In July 2012 Github took a $100M venture capital investment from Andreessen Horowitz. There’s no doubt that some of this funding will be used by Github to compete in the enterprise space. But we further offer here that Google is better positioned to lead the current providers of enterprise software and cloud services in introducing a new generation of online social networks in the fertile ground between enterprises and consumers. We propose that Google so lead by introducing and/or further encouraging a roadmap of means and functions it is already backing in the Wikidata Project. We have identified an inviting space for common point social networking to serve as a bridge between Google's Knowledge Graph and the emerging GS1 standards for Key Data Elements (KDEs). 
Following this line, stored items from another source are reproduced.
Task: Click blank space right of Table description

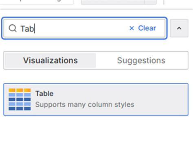Action: click(x=161, y=105)
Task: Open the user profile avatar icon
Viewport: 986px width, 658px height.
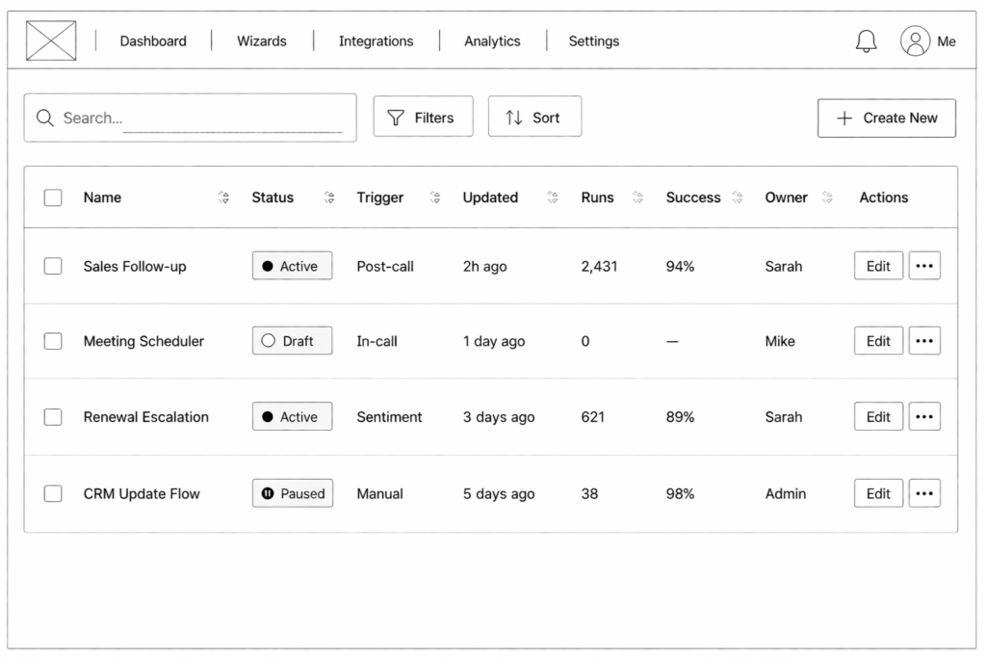Action: (915, 41)
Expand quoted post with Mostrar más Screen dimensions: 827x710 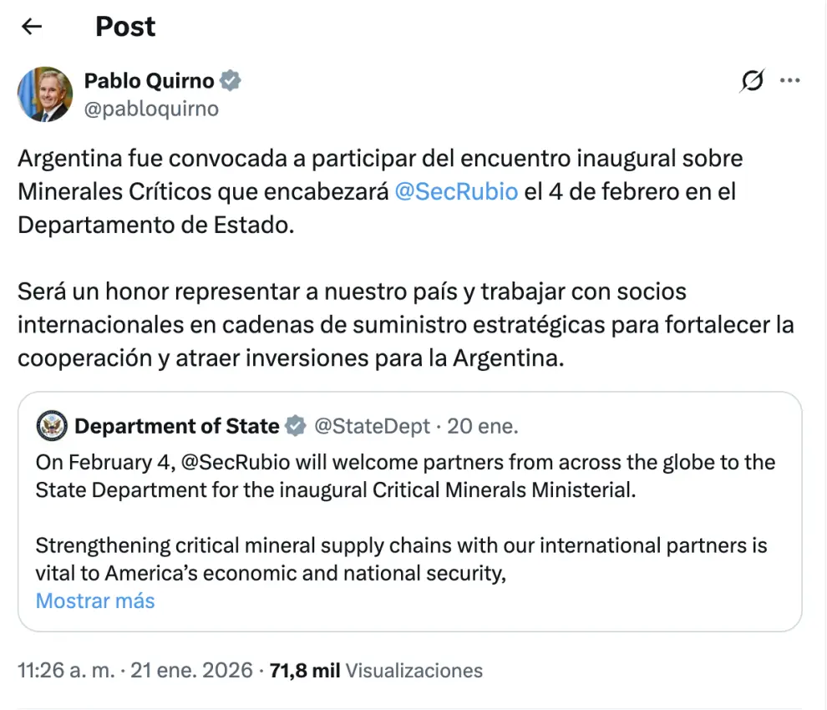95,601
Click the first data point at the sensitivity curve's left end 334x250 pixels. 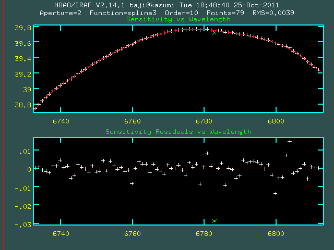(35, 108)
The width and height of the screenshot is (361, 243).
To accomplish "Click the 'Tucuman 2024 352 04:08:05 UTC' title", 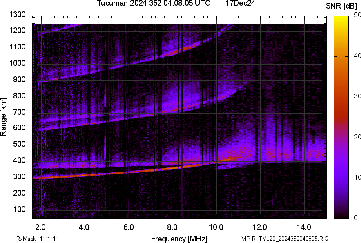I will [x=154, y=4].
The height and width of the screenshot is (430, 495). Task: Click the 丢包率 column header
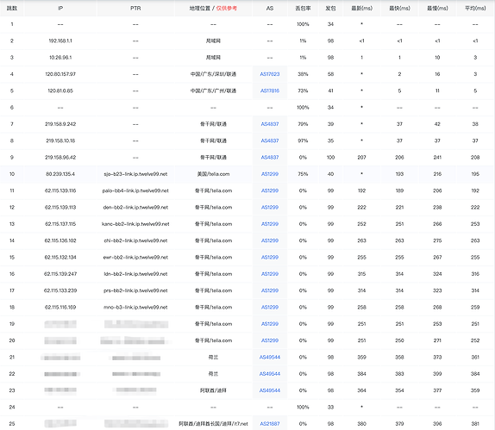303,9
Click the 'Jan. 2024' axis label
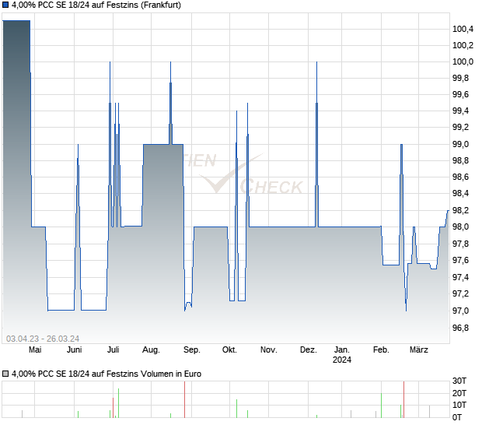Viewport: 482px width, 425px height. pyautogui.click(x=342, y=355)
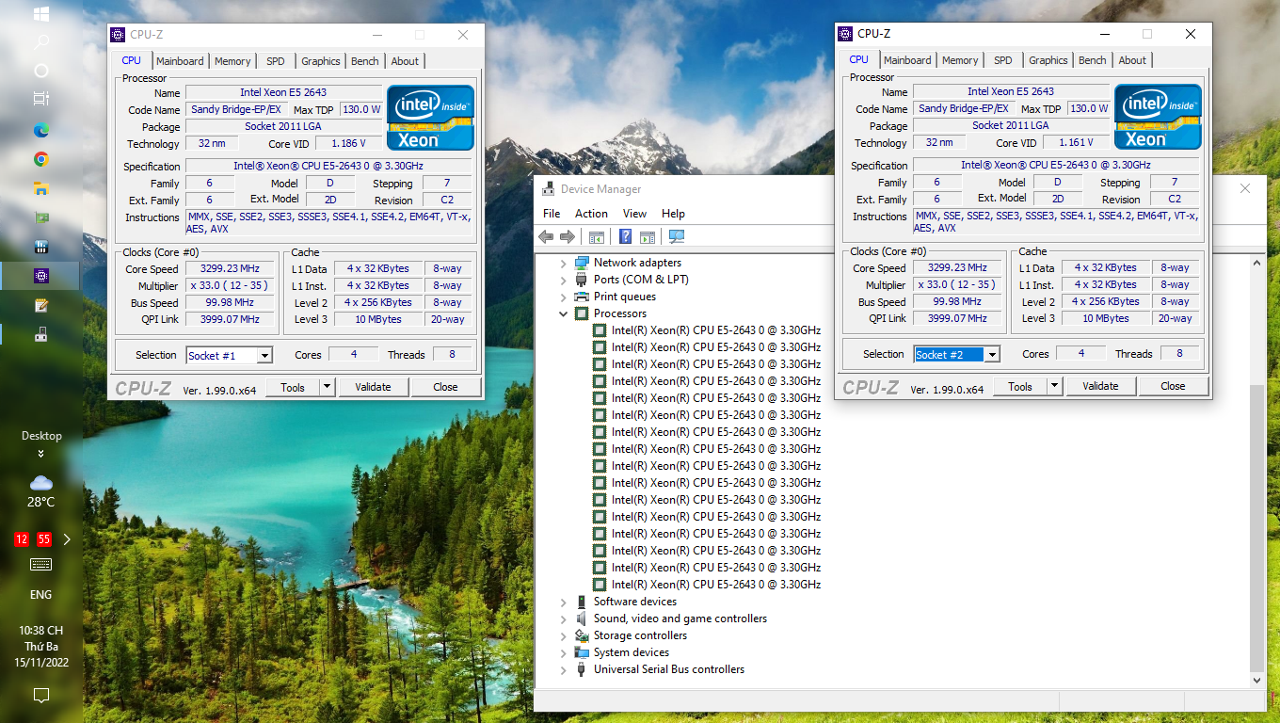Switch to Mainboard tab in right CPU-Z
The width and height of the screenshot is (1280, 723).
pos(907,60)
A Sea Change in Understanding

In 2012 there was a sea change in understanding that greater access to proprietary enterprise data is necessary for creating new business models between enterprises and consumers. Yet there remains confusion on how to do so. There is much rhetorical cross-over these days between the social networking of "personal data" and "enterprise data" but enterprise data is - and will long remain - different from personal data. Again, in our opinion, enterprise data is overwhelmingly a proprietary asset that must be selectively accessed at a granular level from a fixed, common point to have any chance of being efficiently shared.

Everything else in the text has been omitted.